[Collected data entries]
..............................

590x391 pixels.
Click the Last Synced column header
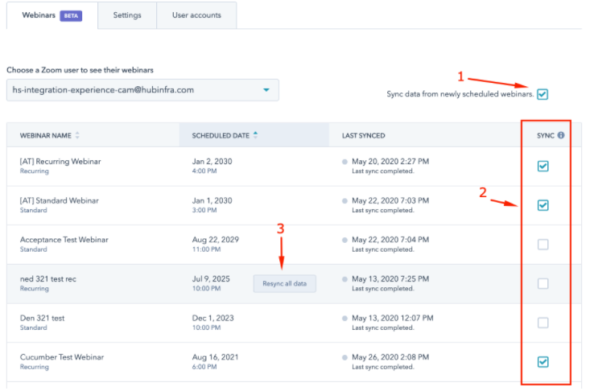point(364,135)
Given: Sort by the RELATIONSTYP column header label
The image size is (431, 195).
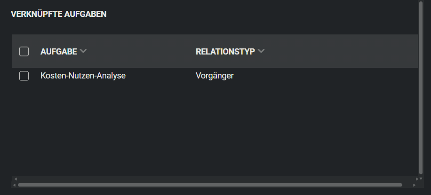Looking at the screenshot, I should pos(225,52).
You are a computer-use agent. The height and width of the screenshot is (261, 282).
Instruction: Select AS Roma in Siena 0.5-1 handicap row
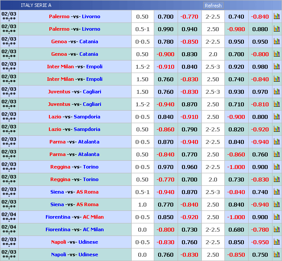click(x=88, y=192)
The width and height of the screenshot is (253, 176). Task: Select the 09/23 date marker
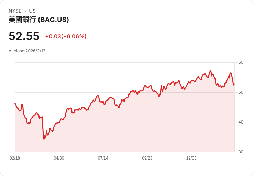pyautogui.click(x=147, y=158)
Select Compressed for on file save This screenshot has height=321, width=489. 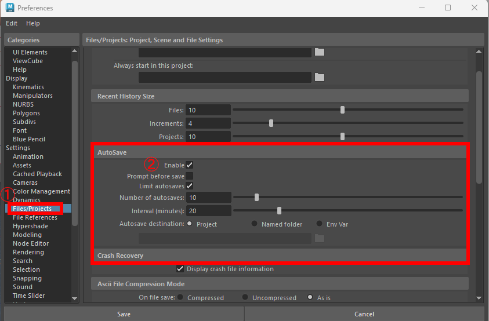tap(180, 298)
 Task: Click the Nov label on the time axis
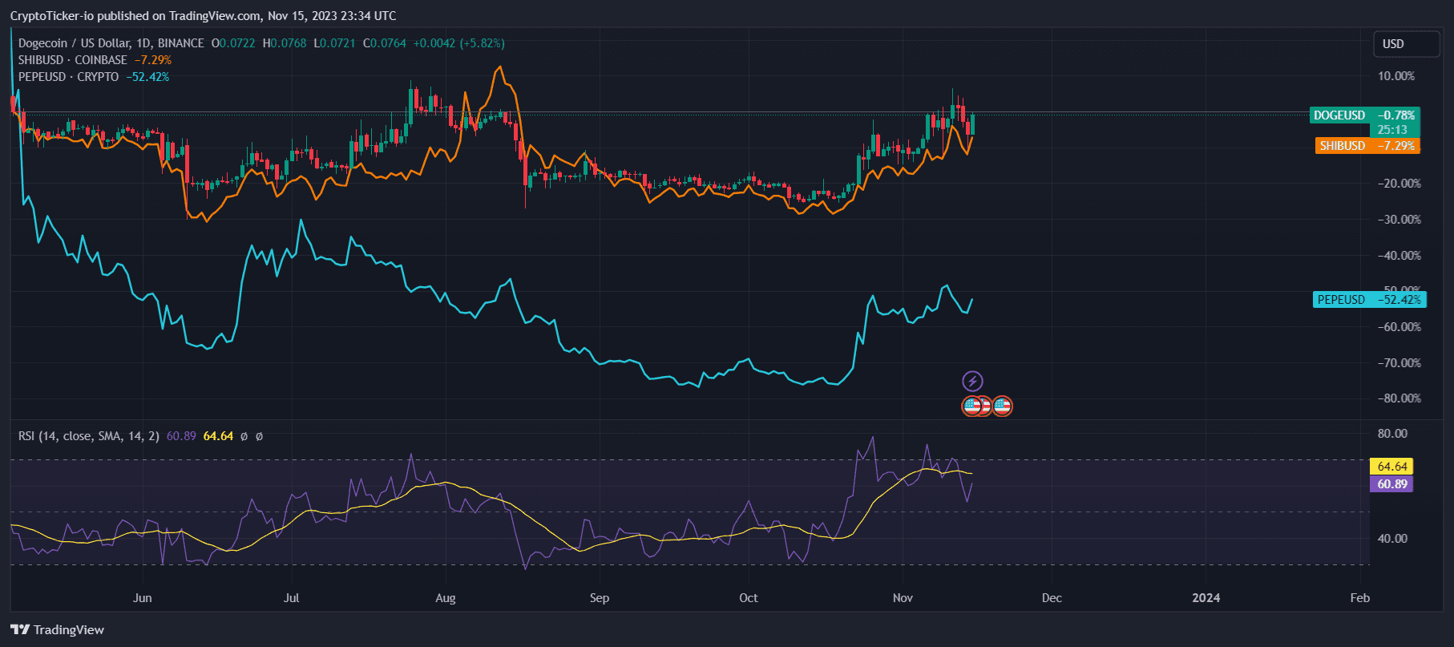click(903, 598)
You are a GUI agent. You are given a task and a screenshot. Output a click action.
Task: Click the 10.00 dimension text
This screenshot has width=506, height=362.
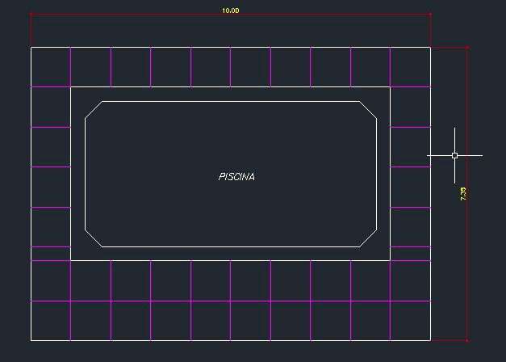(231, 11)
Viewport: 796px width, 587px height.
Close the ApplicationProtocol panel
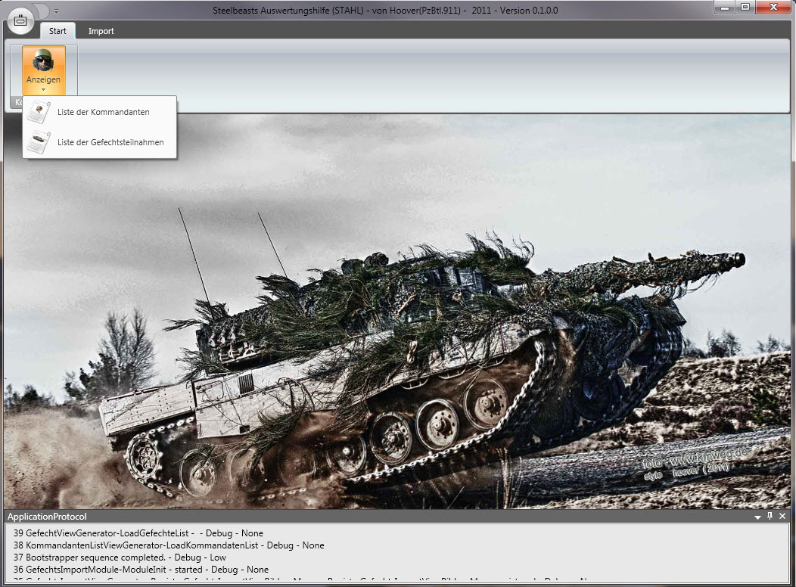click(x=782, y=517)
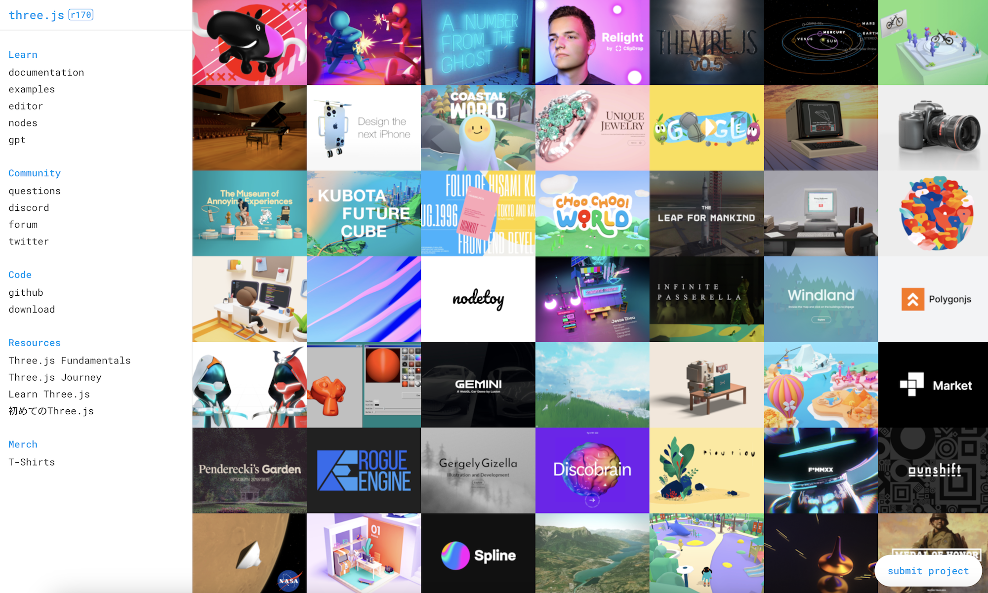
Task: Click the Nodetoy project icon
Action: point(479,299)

..............................

**What is expected**
Please return, without any change, the lines from the line containing "Task: Click the Nov label on the time axis" through the last line of the entries, dropping the pictures.

**Answer below**
 Task: Click the Nov label on the time axis
click(903, 598)
You are a GUI agent. You are given a task and a screenshot. Output a click action.
Task: Click the 10.00 dimension text
This screenshot has width=506, height=362.
(231, 11)
Viewport: 796px width, 587px height.
Close the ApplicationProtocol panel
click(x=782, y=517)
Task: Click the Nodetoy project icon
Action: point(479,299)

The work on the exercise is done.